I noticed two things yesterday.

1) Chris and I were talking about music. He asserted that all metal is about Satanism, violence, and suicide, whereas I took the stance that the sound, not the topic range, defined metal and that it was possible for a metal song to be positive and upbeat. I cited a few of my favorite Nightwish songs as examples.

Chris said, "Are you joking? Nightwish's entire discography is Tuomas's attempt to deal with his crippling depression through music. Dark Passion Play is literally the story of how Tuomas tried to kill himself in 2005." (Contextual footnote: Dark Passion Play is Nightwish's best album.) I re-listened to the Nightwish songs I previously thought were happy and realized he was right.

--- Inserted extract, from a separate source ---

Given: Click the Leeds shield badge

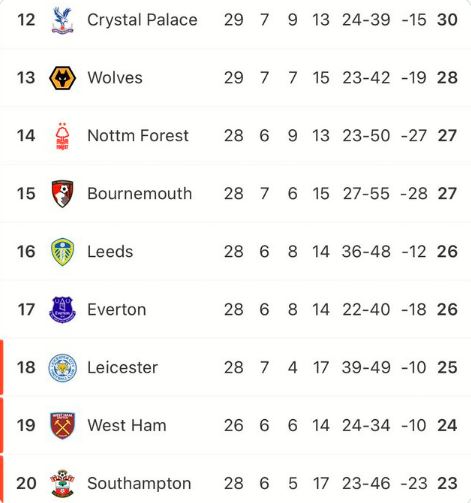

Then I thought, hang on... years ago I used to hear suicide in absolutely everything I listened to, whether it was there or not. I even interpreted every pop music song on the radio as being about suicide in some way or another. From this, I've progressed to not even noticing that about seventy songs in my music library, all of which I listen to and enjoy, are rather blatantly about suicide... because suicide never even crosses my mind anymore.

Celexa 1, depression 0.

2) Lately, I've been thinking. My mind has been active with original thoughts, questions, and hunger for knowledge. The quality and frequency of my writing, which had dropped off dramatically -- I even stopped updating my LiveJournal, a habit I'd faithfully kept for eight years -- are on the up. My dreams, which had for a little over a year all followed the same basic formula, started being interesting again. For the past couple weeks, I haven't bored myself to tears. My creativity is returning.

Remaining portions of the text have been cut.